___ Fragmento del texto ___

Reaparecen las
bibliotecas virtuales, esas que aún dejan descargar los viejos libros liberados
por las legislaciones de ciertos países.
Anoche me di un
festín bajando relatos de Melville. No encontré La viuda chola (que
tiene leves semejanzas con Robinson Crusoe) ni El rey
de los perros, que es uno de esos relatos que me hubiese gustado
escribir. Un soldado recibe una isla como pago a sus servicios. Allí, en sus
dominios, frente al Perú, proclama una monarquía, y es defendido por fieros
dogos ante las continuas conspiraciones de sus súbditos, hastiados de sus
extravagancias.
Bajé también Billy Bud y Benito
Cereno. Espero leerlos hoy mismo. Hay omisiones imperdonables en
mi vida lectora que espero resarcir a la brevedad. Aunque sé que nunca nada
será suficiente. Llegaré a viejo, me atropellará una todoterreno, me intoxicaré
con alcohol, mi corazón no resistirá una sobredosis de sexo o la policía me
confundirá con un narco y me cagará a tiros y apenas habré alcanzado a leer una
fracción ridícula de todo lo que pretendí leer.

___ Listado de entrada ___

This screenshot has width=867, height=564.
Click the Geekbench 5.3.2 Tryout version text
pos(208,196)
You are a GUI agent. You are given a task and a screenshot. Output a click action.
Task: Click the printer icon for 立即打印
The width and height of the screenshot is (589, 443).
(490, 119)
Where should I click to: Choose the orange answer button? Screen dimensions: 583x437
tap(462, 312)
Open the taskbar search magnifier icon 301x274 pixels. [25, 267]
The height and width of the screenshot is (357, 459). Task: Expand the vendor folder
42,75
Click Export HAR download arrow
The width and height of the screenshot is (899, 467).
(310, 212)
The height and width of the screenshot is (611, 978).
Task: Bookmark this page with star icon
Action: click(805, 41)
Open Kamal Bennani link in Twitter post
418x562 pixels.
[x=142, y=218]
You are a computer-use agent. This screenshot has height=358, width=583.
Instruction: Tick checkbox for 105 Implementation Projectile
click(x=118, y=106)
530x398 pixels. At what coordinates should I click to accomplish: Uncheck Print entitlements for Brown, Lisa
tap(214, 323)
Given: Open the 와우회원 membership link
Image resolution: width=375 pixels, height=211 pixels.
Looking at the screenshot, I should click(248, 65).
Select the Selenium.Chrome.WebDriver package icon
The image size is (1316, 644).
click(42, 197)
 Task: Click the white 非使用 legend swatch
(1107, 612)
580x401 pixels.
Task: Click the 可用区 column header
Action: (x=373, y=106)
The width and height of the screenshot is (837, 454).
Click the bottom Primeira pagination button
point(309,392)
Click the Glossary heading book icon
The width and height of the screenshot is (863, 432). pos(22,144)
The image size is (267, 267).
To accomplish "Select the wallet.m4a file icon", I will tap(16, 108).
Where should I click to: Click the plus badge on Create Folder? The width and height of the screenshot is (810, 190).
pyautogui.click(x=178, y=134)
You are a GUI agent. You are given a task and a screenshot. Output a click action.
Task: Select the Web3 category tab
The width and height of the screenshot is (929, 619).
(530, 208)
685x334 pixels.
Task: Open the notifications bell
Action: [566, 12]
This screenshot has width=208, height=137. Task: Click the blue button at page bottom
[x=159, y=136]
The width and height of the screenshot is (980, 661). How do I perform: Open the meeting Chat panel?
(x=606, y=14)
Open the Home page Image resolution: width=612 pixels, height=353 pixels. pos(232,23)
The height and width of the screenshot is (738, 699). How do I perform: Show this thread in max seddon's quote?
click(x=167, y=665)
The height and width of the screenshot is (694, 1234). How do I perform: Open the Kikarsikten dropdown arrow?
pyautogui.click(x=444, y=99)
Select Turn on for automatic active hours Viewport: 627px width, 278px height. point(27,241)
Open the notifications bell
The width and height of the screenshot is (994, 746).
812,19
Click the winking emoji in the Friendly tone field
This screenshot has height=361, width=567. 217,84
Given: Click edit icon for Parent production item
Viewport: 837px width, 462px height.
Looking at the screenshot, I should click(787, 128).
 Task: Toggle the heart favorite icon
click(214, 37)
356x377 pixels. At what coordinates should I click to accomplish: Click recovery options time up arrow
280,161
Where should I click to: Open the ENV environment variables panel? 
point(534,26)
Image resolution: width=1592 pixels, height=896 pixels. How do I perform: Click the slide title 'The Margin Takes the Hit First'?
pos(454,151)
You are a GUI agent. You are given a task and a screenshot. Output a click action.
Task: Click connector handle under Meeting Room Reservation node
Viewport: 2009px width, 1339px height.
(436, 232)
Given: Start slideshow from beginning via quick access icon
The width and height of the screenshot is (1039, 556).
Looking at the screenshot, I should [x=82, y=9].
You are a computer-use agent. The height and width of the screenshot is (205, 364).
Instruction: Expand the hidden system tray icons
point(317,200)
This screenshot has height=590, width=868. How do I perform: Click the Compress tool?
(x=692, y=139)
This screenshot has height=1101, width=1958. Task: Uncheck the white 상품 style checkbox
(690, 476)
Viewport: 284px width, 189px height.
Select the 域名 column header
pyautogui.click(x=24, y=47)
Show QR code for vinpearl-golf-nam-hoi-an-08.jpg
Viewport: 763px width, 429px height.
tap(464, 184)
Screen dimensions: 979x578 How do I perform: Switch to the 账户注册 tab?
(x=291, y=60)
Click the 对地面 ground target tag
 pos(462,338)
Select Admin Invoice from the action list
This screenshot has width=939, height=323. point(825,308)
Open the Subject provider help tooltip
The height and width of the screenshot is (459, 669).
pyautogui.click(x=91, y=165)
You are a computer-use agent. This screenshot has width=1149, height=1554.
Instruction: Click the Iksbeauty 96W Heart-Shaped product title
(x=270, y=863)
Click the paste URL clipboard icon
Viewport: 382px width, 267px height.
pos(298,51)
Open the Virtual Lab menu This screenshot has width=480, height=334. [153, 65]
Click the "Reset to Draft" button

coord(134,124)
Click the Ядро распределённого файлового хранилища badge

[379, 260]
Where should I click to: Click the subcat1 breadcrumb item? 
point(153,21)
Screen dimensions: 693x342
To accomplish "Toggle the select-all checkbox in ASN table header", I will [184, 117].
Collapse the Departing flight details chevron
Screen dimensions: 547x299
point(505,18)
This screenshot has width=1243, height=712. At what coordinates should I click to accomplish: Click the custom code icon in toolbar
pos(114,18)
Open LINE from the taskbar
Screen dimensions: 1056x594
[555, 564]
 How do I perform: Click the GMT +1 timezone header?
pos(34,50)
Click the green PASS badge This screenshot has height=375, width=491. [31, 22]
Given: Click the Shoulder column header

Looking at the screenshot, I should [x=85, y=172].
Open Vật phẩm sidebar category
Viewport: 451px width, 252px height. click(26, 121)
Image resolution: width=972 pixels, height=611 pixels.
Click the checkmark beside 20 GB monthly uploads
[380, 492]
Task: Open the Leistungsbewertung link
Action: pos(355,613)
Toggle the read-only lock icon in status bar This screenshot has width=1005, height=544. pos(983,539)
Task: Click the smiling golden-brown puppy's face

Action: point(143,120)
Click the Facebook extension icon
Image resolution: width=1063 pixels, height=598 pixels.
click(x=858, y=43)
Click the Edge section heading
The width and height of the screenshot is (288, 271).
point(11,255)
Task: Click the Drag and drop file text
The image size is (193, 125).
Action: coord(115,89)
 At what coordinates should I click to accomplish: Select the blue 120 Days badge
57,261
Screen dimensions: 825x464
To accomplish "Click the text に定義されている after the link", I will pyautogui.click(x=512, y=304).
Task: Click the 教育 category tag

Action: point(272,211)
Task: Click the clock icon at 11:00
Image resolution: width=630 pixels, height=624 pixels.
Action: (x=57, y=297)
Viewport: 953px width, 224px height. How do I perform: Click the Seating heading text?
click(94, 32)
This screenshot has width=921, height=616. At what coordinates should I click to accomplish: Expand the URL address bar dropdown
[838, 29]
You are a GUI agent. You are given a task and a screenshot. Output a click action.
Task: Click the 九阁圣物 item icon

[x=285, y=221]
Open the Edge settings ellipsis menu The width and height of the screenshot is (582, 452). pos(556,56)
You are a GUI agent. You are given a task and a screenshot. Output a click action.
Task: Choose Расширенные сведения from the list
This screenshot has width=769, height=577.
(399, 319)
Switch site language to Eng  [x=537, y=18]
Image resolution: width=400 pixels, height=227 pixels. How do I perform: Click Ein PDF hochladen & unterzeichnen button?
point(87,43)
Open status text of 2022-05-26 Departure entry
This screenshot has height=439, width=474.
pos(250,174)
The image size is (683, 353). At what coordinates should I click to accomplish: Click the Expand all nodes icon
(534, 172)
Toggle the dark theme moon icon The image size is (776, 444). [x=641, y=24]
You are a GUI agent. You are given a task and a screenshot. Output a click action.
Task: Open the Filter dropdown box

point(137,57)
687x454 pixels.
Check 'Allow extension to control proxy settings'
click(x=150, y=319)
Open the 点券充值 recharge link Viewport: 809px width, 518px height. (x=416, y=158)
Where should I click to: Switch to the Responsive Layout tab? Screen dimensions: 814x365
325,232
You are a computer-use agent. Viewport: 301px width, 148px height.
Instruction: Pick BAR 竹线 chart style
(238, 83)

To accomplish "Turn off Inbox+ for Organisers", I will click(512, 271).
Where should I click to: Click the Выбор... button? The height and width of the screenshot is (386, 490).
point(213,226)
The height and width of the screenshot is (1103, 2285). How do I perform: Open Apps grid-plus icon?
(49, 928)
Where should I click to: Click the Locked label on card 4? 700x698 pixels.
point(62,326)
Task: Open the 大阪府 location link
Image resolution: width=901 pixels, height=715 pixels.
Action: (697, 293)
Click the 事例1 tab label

___

Instrucción dada 1:
Saca del texto sobre las bibliotecas virtuales el pasaje que empieza en "Bajé también Billy" y termina en "que pretendí leer.", copiándolo sin cambiar nada.
Instrucción dada 2:
Vuelve a escribir las líneas del listado que empiezan en la que contiene "The height and width of the screenshot is (1103, 2285)." y terminan al final del listado, ambas incluidas. Pon "Pinned" en lugar de "Locked" y deja todo lo demás igual.

Respuesta completa 1:
Bajé también Billy Bud y Benito
Cereno. Espero leerlos hoy mismo. Hay omisiones imperdonables en
mi vida lectora que espero resarcir a la brevedad. Aunque sé que nunca nada
será suficiente. Llegaré a viejo, me atropellará una todoterreno, me intoxicaré
con alcohol, mi corazón no resistirá una sobredosis de sexo o la policía me
confundirá con un narco y me cagará a tiros y apenas habré alcanzado a leer una
fracción ridícula de todo lo que pretendí leer.

Respuesta completa 2:
The height and width of the screenshot is (1103, 2285). How do I perform: Open Apps grid-plus icon?
(49, 928)
Where should I click to: Click the Pinned label on card 4? 700x698 pixels.
point(62,326)
Task: Open the 大阪府 location link
Image resolution: width=901 pixels, height=715 pixels.
Action: (697, 293)
Click the 事例1 tab label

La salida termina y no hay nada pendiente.